Similarly, we need to move government investments out of low-lying areas.  President Biden put in place the Federal Flood Risk Management Standard to ensure that federal investments can withstand future climate conditions (i.e. don't build where it is/will be flooding or inundated). That standard is slooooowly being implemented, with HUD and FEMA leading the way and most other federal agencies lagging behind. 

The standard requires all federally funded projects to be built with an additional margin of safety for flooding or that future climate projections guide the siting and design, to help ensure that the project is safe from flooding for it’s entire design life.

The above are all examples of ways that the nation can begin to steer development out of harm’s way. Every new development that goes into a vulnerable low-lying area is something that we’ll eventually have to get out of that location as the waters rise.  We need to embrace the old adage, “If you want to get out of a hole, you first have to stop digging.”

Getting people out of harm’s way and to higher ground

As flooding gets worse and as sea levels rise, millions of people are going to need to relocate to higher ground. And many, if not most, people are going to need assistance to do so. As it now stands, it’s extremely difficult for a person to get that assistance.
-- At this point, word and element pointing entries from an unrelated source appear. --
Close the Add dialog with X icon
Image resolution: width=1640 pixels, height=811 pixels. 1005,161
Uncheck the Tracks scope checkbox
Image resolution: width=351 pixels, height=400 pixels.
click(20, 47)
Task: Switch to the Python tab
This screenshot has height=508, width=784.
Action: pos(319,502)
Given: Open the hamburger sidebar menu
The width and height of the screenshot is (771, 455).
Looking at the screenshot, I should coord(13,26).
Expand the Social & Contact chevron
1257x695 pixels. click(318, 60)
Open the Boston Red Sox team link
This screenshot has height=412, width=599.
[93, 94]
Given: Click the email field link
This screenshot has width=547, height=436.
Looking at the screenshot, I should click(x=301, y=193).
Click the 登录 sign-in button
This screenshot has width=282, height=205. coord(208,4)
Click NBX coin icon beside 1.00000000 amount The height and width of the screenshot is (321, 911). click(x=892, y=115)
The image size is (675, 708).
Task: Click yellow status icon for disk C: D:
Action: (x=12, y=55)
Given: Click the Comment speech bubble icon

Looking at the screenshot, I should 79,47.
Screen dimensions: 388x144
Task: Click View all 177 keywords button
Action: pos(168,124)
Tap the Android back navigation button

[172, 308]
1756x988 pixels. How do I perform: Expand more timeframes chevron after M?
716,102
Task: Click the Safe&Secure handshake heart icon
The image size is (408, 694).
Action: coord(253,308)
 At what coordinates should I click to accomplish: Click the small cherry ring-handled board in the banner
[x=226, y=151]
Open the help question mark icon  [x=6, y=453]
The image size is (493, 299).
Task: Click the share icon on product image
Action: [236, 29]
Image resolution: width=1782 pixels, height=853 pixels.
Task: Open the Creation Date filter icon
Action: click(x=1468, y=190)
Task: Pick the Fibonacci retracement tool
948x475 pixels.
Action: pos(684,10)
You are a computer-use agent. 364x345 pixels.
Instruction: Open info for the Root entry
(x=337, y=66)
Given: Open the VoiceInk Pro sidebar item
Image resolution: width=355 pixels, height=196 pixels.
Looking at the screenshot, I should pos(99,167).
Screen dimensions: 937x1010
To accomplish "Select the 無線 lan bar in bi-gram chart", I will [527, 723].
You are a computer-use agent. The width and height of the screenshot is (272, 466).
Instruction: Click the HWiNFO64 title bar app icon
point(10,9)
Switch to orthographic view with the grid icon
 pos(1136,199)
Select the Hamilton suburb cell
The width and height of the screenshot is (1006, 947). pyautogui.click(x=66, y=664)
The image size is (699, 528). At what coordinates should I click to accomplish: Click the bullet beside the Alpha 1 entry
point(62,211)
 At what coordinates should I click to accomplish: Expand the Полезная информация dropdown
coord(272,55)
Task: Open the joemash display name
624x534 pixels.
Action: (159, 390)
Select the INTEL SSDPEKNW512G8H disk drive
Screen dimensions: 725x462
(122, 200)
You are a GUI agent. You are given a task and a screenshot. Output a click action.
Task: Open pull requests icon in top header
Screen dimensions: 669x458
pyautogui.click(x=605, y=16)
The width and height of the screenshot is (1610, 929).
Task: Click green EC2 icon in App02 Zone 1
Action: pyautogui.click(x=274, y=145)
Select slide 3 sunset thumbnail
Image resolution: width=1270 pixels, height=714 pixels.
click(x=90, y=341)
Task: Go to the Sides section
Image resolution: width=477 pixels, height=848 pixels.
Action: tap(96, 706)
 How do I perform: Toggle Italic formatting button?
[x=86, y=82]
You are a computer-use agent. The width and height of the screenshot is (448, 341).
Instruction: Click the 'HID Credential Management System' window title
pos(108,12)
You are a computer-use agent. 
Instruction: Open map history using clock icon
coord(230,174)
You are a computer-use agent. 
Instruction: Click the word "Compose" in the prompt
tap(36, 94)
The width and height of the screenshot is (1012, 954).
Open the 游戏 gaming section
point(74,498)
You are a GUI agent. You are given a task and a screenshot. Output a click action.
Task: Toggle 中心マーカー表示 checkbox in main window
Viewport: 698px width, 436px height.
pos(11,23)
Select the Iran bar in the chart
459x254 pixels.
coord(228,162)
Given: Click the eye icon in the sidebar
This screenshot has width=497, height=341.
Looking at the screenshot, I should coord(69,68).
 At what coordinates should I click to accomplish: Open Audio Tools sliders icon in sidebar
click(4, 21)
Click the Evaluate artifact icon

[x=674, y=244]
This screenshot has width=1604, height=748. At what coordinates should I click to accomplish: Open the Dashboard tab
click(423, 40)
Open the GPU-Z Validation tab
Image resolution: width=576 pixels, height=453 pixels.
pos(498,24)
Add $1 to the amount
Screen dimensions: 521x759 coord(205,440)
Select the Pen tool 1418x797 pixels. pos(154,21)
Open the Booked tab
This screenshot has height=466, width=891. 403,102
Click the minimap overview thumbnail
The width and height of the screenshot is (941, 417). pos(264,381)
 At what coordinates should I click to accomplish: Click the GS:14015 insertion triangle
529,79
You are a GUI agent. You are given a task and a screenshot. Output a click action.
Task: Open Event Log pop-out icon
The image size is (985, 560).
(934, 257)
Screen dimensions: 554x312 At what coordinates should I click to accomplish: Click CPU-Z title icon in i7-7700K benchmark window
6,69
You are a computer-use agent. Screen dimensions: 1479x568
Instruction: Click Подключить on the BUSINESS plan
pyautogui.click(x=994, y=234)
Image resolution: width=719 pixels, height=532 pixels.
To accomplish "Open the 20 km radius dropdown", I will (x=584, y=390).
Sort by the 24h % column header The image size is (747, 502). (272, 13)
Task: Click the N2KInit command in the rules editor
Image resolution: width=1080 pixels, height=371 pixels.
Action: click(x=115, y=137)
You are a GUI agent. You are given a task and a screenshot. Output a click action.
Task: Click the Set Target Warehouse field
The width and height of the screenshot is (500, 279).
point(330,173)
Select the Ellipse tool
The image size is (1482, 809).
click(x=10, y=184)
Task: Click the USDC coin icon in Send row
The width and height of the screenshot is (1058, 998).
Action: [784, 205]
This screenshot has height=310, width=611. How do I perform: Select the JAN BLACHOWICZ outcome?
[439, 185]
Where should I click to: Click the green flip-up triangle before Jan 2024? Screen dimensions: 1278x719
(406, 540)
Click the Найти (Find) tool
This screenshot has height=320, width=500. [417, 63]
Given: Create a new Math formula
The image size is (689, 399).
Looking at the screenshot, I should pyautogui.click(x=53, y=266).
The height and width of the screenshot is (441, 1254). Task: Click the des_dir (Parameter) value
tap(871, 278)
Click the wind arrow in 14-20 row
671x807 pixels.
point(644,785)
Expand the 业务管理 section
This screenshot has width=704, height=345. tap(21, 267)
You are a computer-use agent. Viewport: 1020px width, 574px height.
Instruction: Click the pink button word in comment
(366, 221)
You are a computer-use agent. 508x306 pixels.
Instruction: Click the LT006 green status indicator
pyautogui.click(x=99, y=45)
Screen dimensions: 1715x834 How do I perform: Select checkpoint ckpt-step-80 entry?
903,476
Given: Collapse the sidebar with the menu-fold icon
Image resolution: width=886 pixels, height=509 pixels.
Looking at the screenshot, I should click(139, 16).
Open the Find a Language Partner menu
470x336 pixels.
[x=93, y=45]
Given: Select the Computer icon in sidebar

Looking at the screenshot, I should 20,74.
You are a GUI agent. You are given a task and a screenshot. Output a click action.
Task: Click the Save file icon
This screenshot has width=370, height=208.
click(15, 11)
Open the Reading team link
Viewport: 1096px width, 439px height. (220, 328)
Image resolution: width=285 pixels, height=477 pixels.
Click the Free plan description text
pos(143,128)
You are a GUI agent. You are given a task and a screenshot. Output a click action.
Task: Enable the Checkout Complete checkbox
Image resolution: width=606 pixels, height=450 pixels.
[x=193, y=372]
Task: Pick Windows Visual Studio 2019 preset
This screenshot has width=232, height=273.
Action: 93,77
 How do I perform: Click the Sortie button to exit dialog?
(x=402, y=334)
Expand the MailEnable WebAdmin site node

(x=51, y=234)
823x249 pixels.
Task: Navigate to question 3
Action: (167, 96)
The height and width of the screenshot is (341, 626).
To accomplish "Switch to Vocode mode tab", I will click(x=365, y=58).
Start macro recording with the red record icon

Over roughly 30 years FEMA has provided funding for about 45,000 voluntary buyouts of flood prone homes. At that pace, FEMA programs will provide relocation assistance to 135,000 more buyouts over the next 90 years. But that’s a drop in the bucket compared to the projected 4.2 million Americans who could see their homes inundated by three feet of sea level rise in coastal areas by the end of the century. Millions more will need to be relocated due to recurring storm surge and flooding along the nation’s inland cities, rivers, and waterways. 

Currently, it can take years for people to secure this type of assistance from FEMA, or another federal agency.  That’s not going to cut it, particularly for lower income people who can’t simply afford to abandon their home and move.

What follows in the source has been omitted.